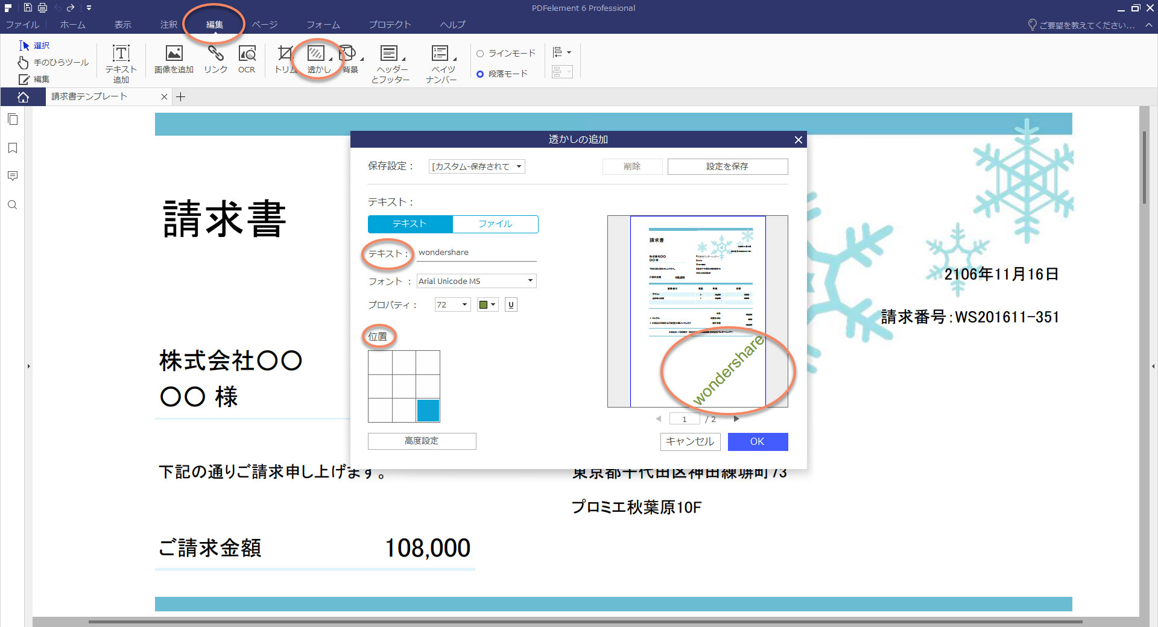
Task: Select the crop tool (トリム)
Action: [x=285, y=59]
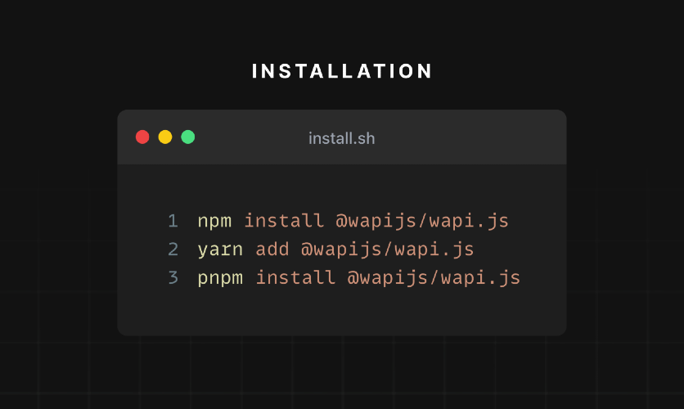Click the yellow minimize dot

165,137
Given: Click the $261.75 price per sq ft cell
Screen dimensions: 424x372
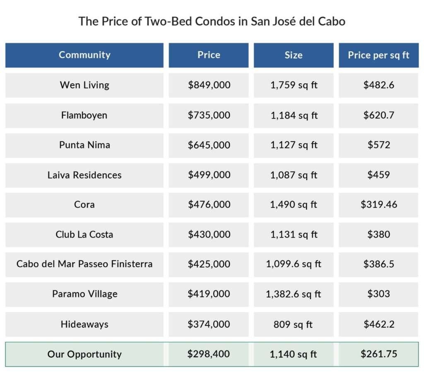Looking at the screenshot, I should click(x=378, y=354).
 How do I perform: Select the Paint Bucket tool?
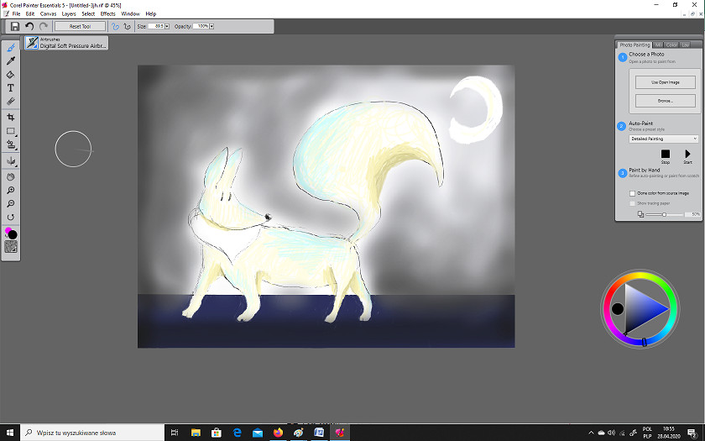(x=11, y=75)
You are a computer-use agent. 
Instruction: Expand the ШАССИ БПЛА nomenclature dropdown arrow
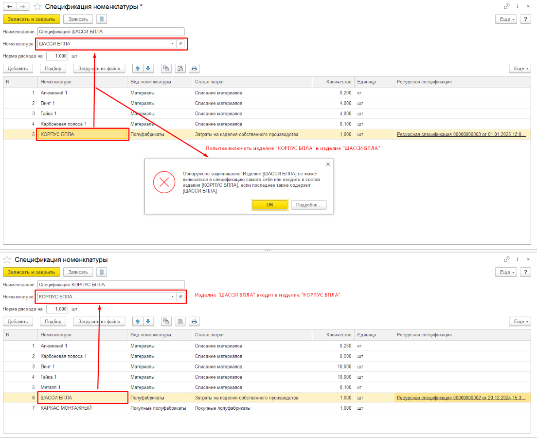click(172, 44)
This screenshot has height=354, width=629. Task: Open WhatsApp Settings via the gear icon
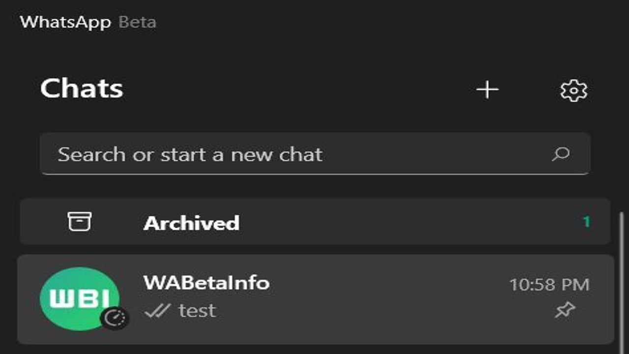573,90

****************************************

EXERCISE TASK: Return all of the rows above verbatim, leaving out the pictures.

REPLY:
Task: Select the crop tool (トリム)
Action: [x=285, y=59]
Click the yellow minimize dot

165,137
Given: Click the $261.75 price per sq ft cell
Screen dimensions: 424x372
Looking at the screenshot, I should click(x=378, y=354).
 How do I perform: Select the Paint Bucket tool?
(x=11, y=75)
You are a computer-use agent. 
Instruction: Expand the ШАССИ БПЛА nomenclature dropdown arrow
click(172, 44)
This screenshot has height=354, width=629. Task: Open WhatsApp Settings via the gear icon
573,90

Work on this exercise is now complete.